提示テキスト:

• • • •

こんにちは!
Thinkです(Twitterアカウント👉https://twitter.com/Think_blog_2019)
今回は危険物取扱者の試験を初めて受験する方のために、第五類の特徴について記事を書きました。
乙第五類を受験する方だけでなく、甲種を受験する方でも参考になるかと思いますので、今後受験しようと考えている方やまさに受験勉強をしている方は、是非ご覧いただければと思います。
👇危険物取扱者の概要は以下の記事で解説しておりますので、こちらも併せてご覧ください。
①第五類って何?
危険物の第五類は、「自己反応性物質」です。
概要は
「熱分解などで自己反応を起こし、比較的低い温度でも沢山熱を発生したり、爆発的に反応が進行する固体または液体」
です。
ちょっと長文ですね。
まずは文字の意味から考えていきましょう。
引火性液体
- 自己反応を起こす
- 性質を持った
- 固体または液体
です。
気体は含まれないのでご注意ください。
「自己反応」について説明します。

• • • •

解くべき問題:
(1) 危険物第五類についての記事では、第五類の危険物を何と呼んでいますか。
(2) 危険物第五類についての記事の続きを、最後の文の後から書き進めてください。

データ抜粋:
• • • •

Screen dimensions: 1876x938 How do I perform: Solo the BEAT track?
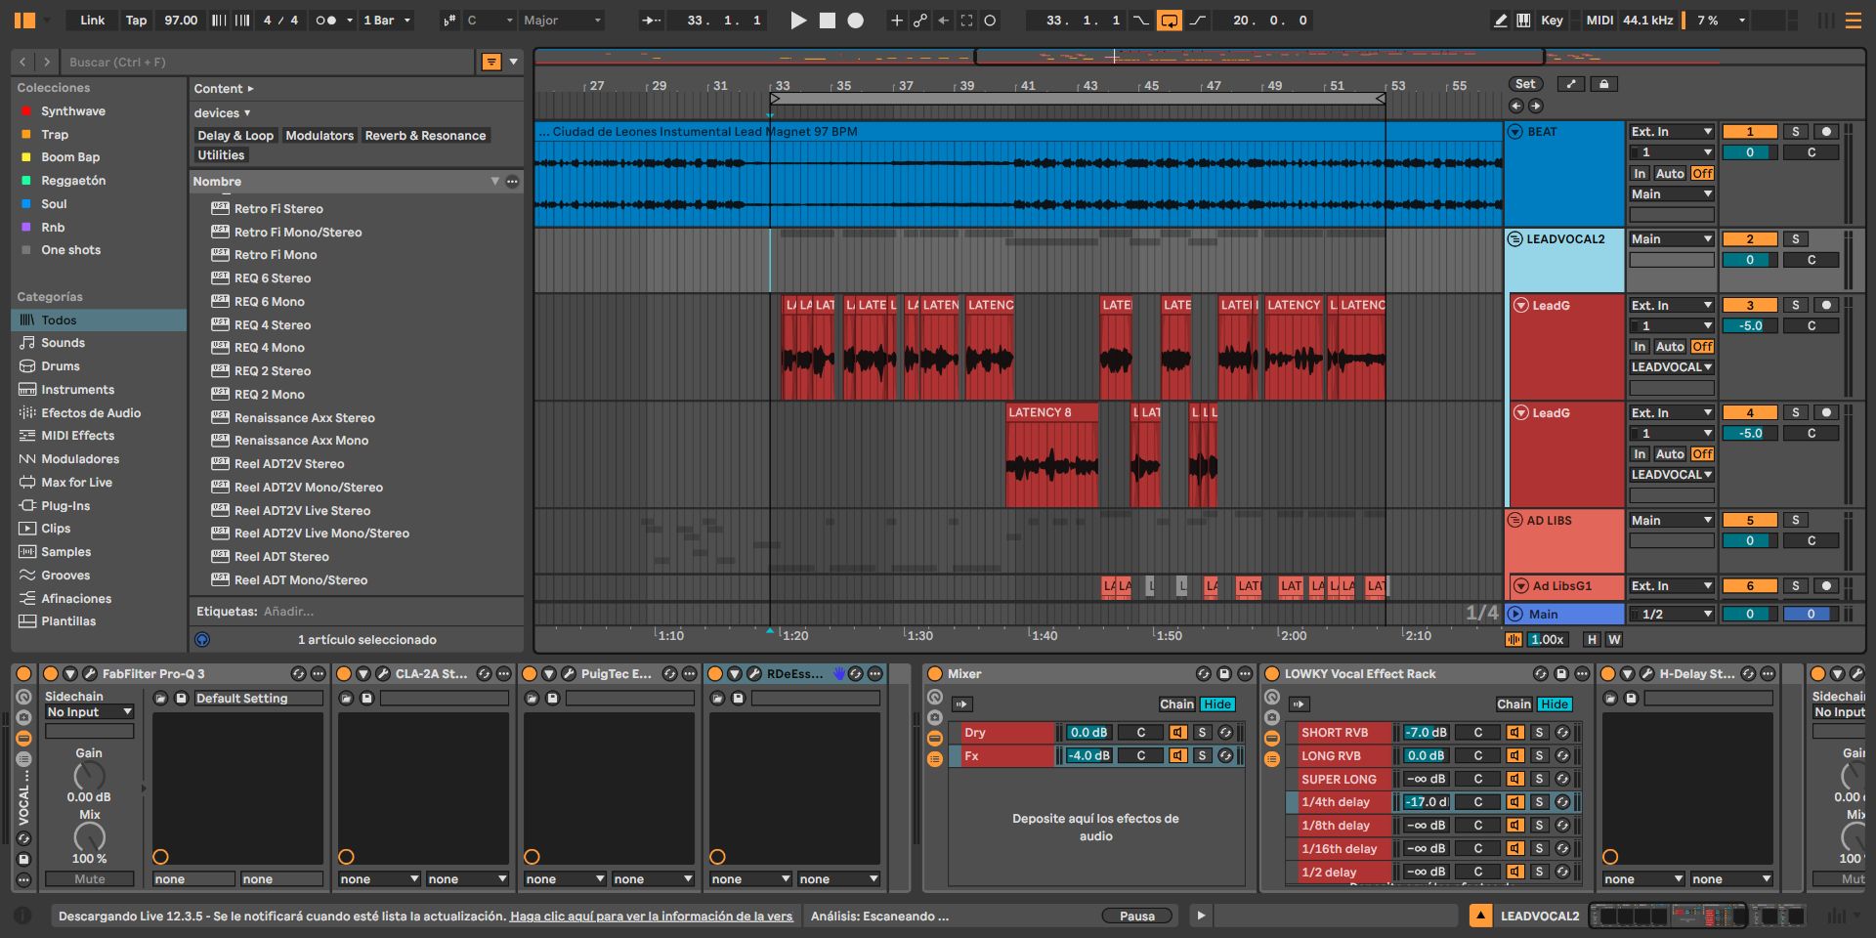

• • • •

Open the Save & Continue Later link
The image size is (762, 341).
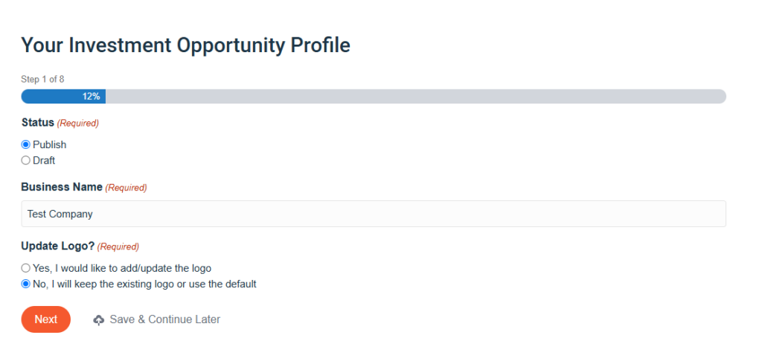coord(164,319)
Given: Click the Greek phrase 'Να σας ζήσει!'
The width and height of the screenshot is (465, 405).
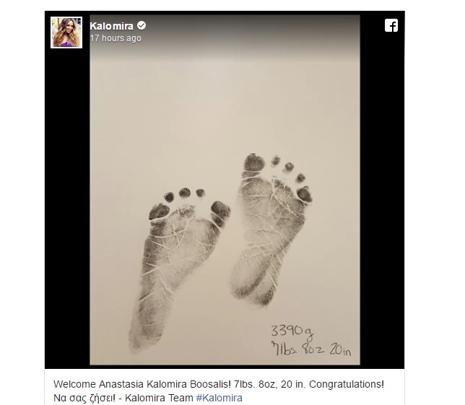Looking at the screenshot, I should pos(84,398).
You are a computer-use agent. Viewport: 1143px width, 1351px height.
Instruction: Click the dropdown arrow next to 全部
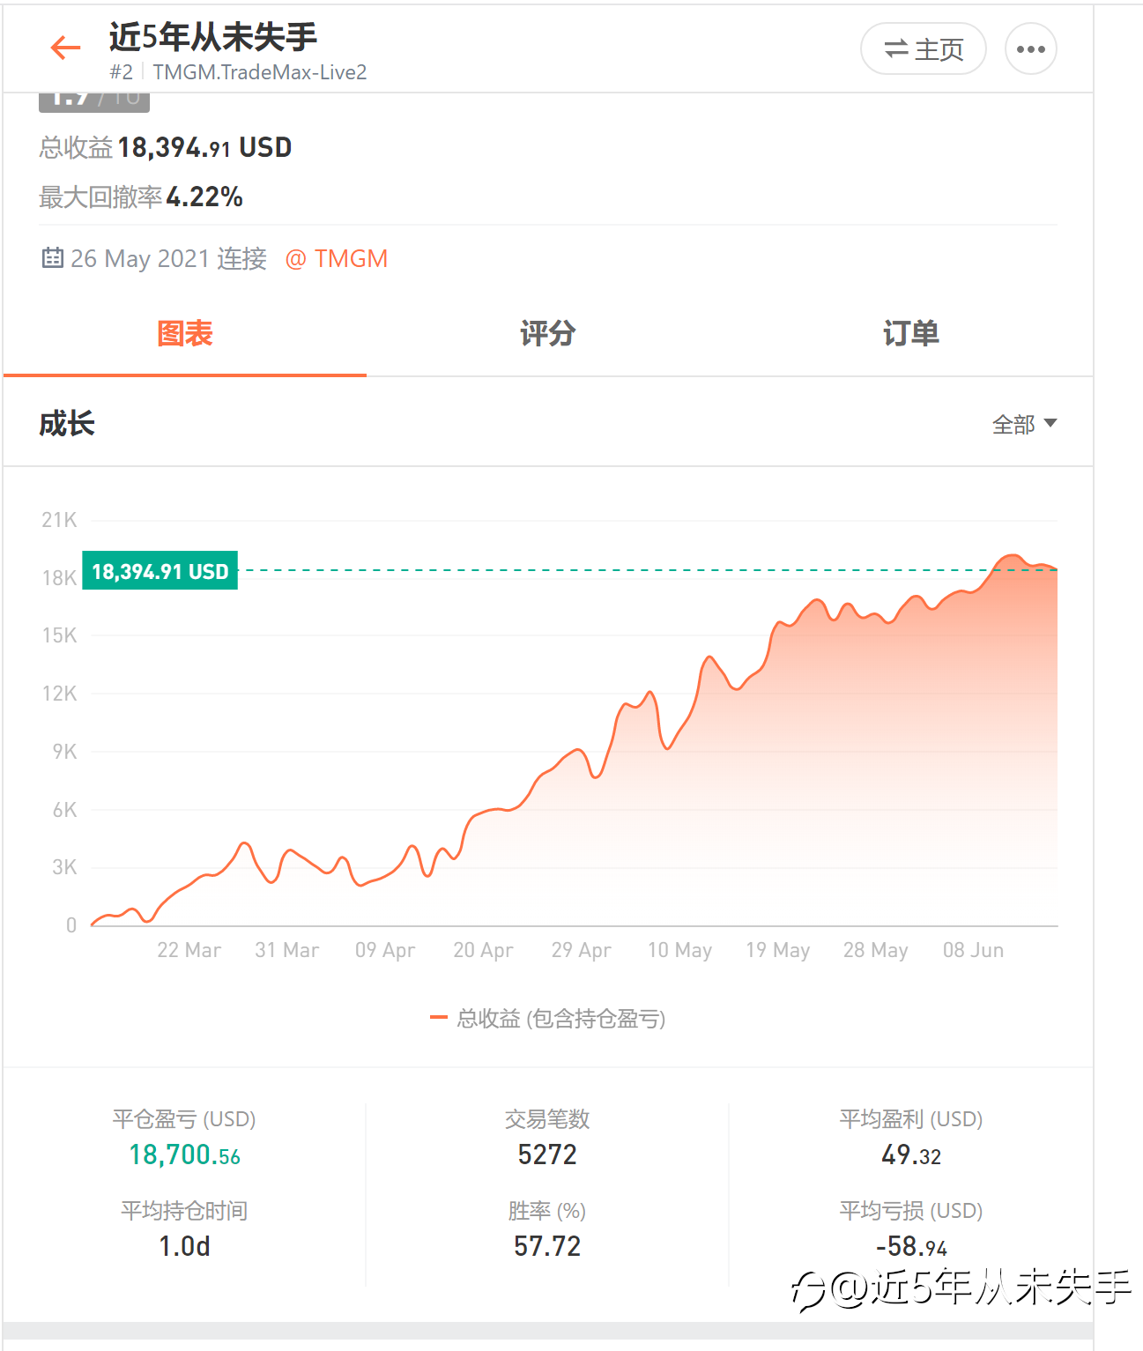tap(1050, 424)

• • • •

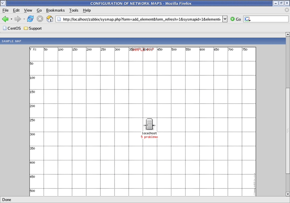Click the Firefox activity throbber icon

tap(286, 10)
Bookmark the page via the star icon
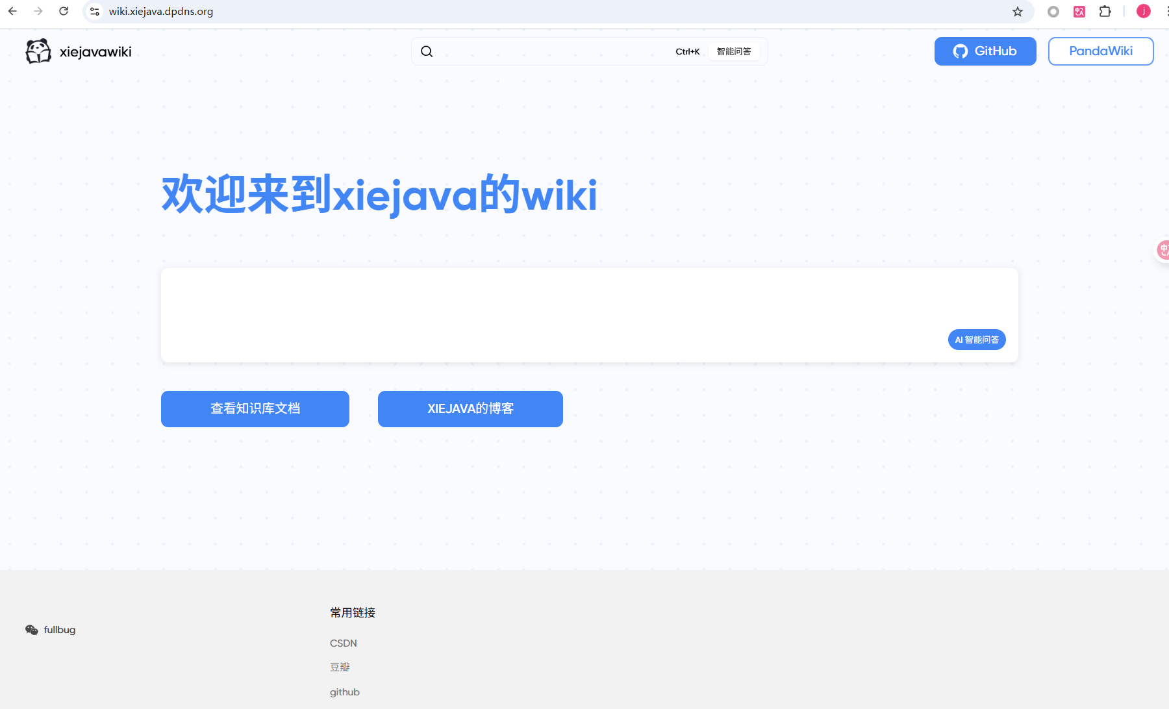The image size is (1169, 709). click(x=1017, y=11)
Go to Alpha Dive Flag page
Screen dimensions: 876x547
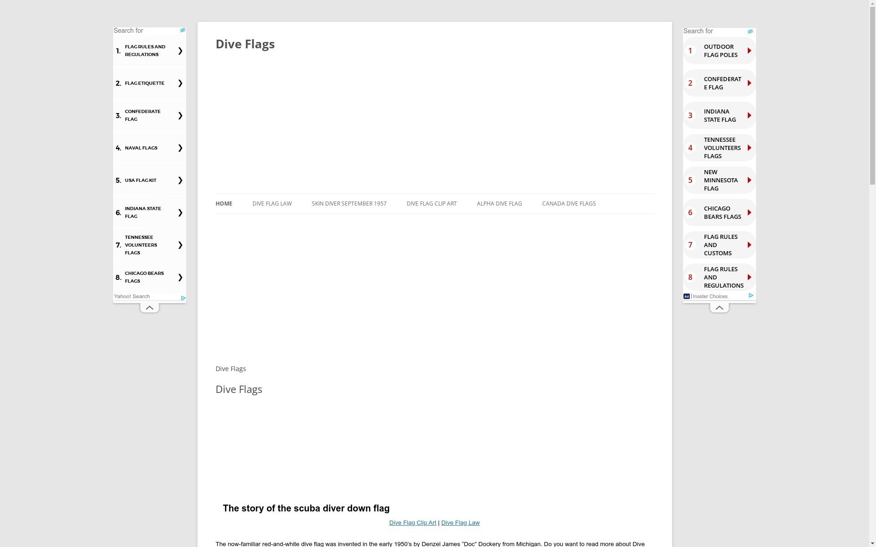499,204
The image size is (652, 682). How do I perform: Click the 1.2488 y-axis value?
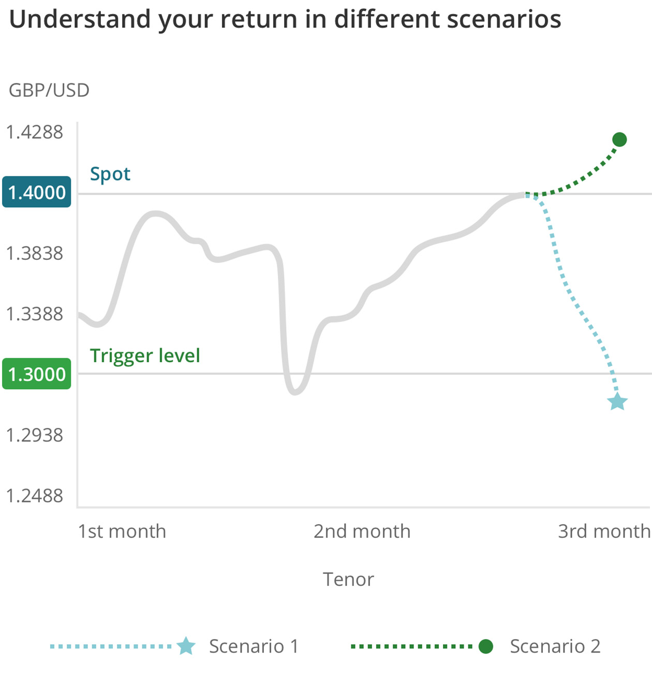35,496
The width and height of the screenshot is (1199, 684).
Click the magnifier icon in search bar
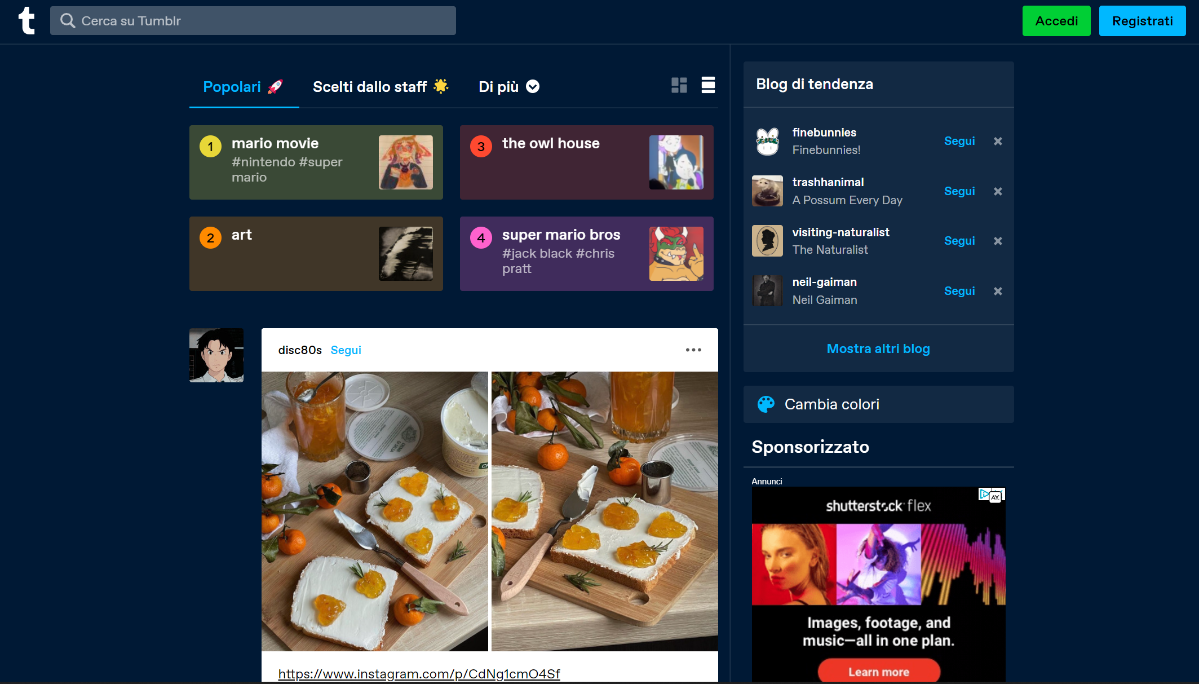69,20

• • • •

課題別の解答:
(1) 「自己反応性物質」と呼んでいます。

(2)
他の危険物では、「引火」「発火」「酸化」といった表現が使われます。
酸化はともかく、引火や発火については、なんとなく「火が付きやすいんだな」といったイメージを持てるかと思います。
ただ、第五類の「自己反応」については、いまいちイメージしにくいですよね?
自己反応というのは、「自分で反応する」ということです。
これだけだと、ちょっと何を言っているかわからないと思います。
自分で反応するというのがどのようなことか説明します。
例えば物が燃えることについて考えてみると、燃やすものと燃えるものが混ざって、反応して、燃焼します。
酸素と水素が混じった状態で反応が起これば、燃えます。
自己反応性物質は、燃やすものと燃えるものがあらかじめ混じっている物です。
しかも、それぞれ別の物が混じっているのではなくて、「分子の中に燃やす部分と燃える部分」を持っているのです。
なので、「周囲に酸素が無くても、自分で酸素を出して自分が燃えます。」
これが自己反応性物質の基本的な性質です。
概要の部分にも書きましたが、熱分解で自己反応が始まります。
熱以外にも、摩擦、衝撃なと、いわゆる刺激を加えることで、自己反応が始まり、反応が進むことによって、酸化が起こりますので、更に熱が発生します。
このサイクルが加速して、最終的に激しい燃焼や爆発が発生します。
なので、第五類には爆薬として使われている物質もあります。

②第五類に指定されている物質
第五類は、化合物毎に分類されています。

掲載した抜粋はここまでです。